Hier noch ein kleines Prog das halbwegs performant Primzahlen in eine Datei klopft:

```
import java.io.FileWriter;
import java.io.IOException;
import java.io.PrintWriter;
import java.util.BitSet;

public final class PrimeSieve2 {

	private static void doIt(int SIZE) throws IOException {
		long t1, t2;
		final char newLine = '\n';
		final PrintWriter writer = new PrintWriter(
				new FileWriter("results.txt"));
		BitSet set = new BitSet(SIZE);
		t1 = System.currentTimeMillis();
		set.set(0);
		set.set(1);
		writer.println(2);
		for (int i = 4; i < SIZE; i += 2) {
			set.set(i);
		}
		int end = (int) Math.sqrt(SIZE);
		for (int i = 3; i < end; i += 2) {
			if (!set.get(i)) {
				for (int j = i * i; j < SIZE; j += i) {
					set.set(j);
				}
				writer.println(i);
			}
		}
		if (end % 2 == 0)
			end++;
		for (int i = end; i < SIZE; i += 2)
			if (!set.get(i))
			{
				writer.println(i);
			}

		writer.flush();
		writer.close();
		t2 = System.currentTimeMillis();

		System.out.println((double) (t2 - t1) / 1000.0);
	}

	public final static void main(String[] args) throws IOException {

		doIt(1000000000);
	}
}
```


----------



## anfänger15 (2. Apr 2007)

ok 
danke an alle die mir geholfen haben.
habe jetzt mal die zeile

```
while (teiler < aktuelleZahl)
```

durch diese ersetzt
	
	
	
	





```
while(teiler < Math.sqrt(aktuelleZahl) + 1 )
```

Das reicht erstmal für den Anfang.

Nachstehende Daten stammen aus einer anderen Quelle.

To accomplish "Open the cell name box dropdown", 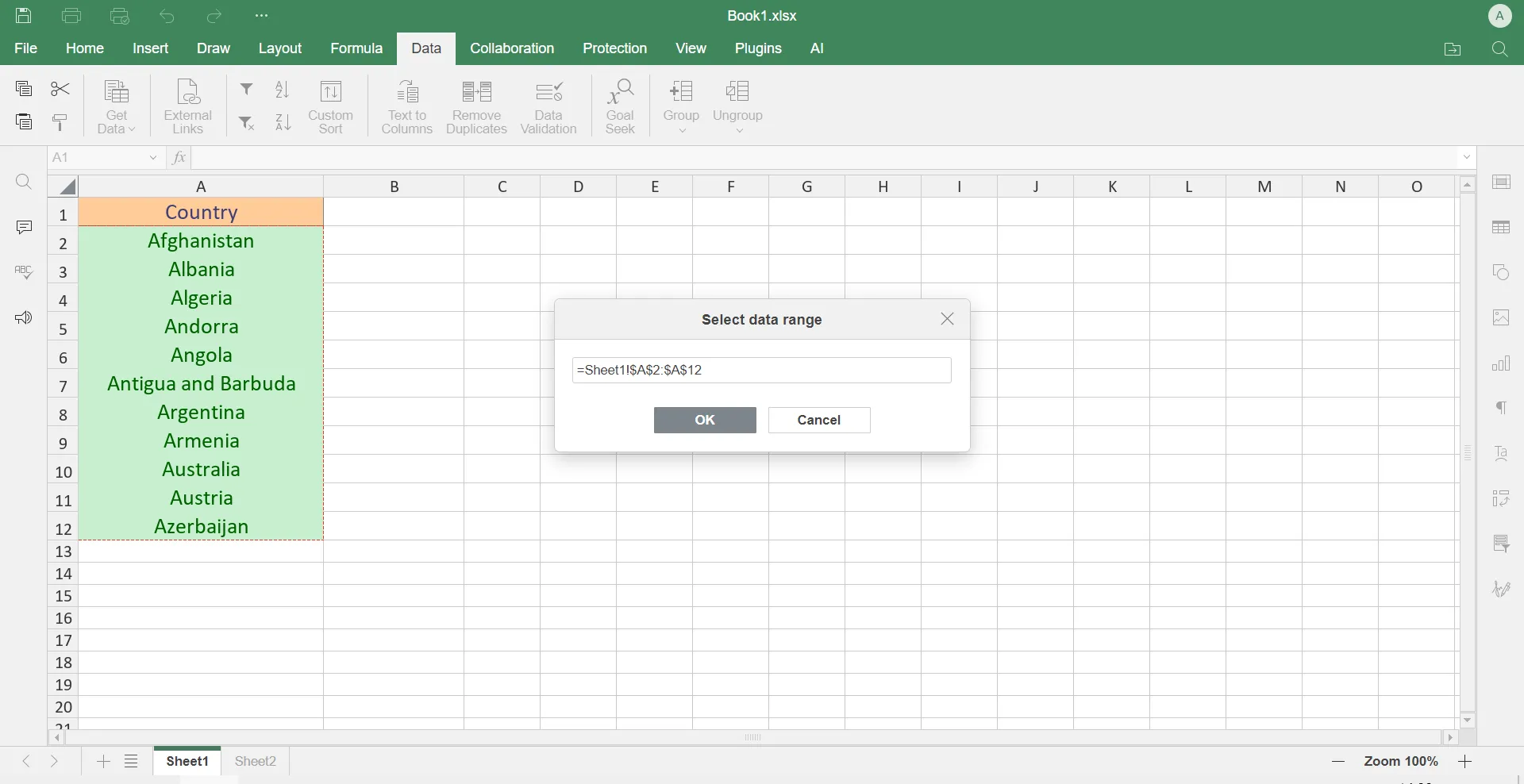I will pos(153,158).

Es geht schon wesentlich schneller


----------



## Wildcard (2. Apr 2007)

Du kannst es weiter verbessern in dem du alle geraden Zahlen weglässt.


----------



## Lim_Dul (2. Apr 2007)

Wildcard hat gesagt.:
			
		

> Natürlich dauert das lang, Primzahlberechnung ist ein NP Problem.
> Wenn's einfach zu lösen wäre gäbe es keine Verschlüsselung  :wink:
> Dein Alogrithmus ist natürlich auch alles andere als Performant, aber das wird dir klar sein.
> Weiterhin darfst du eine arbeitsintensive Methode nicht im gleichen Thread wie deine GUI ablaufen lassen, da die GUI dann blockiert.


Einspruch:
Der Primzahltest (Ob eine Zahl Prim ist), liegt der Klasse P. In der Wikipedia sind auch ein paar schnelle Algorithmen angegeben: http://de.wikipedia.org/wiki/Primzahltest

Vom dem Problem des Zerlegens einer Zahl in ihre Primfaktoren ist nicht bekannt, ob es in P liegt oder ob es ein NP-vollständiges Problem ist.


----------



## Wildcard (2. Apr 2007)

Schau mal an, den AKS kannte ich noch gar nicht. ACK  :wink:


----------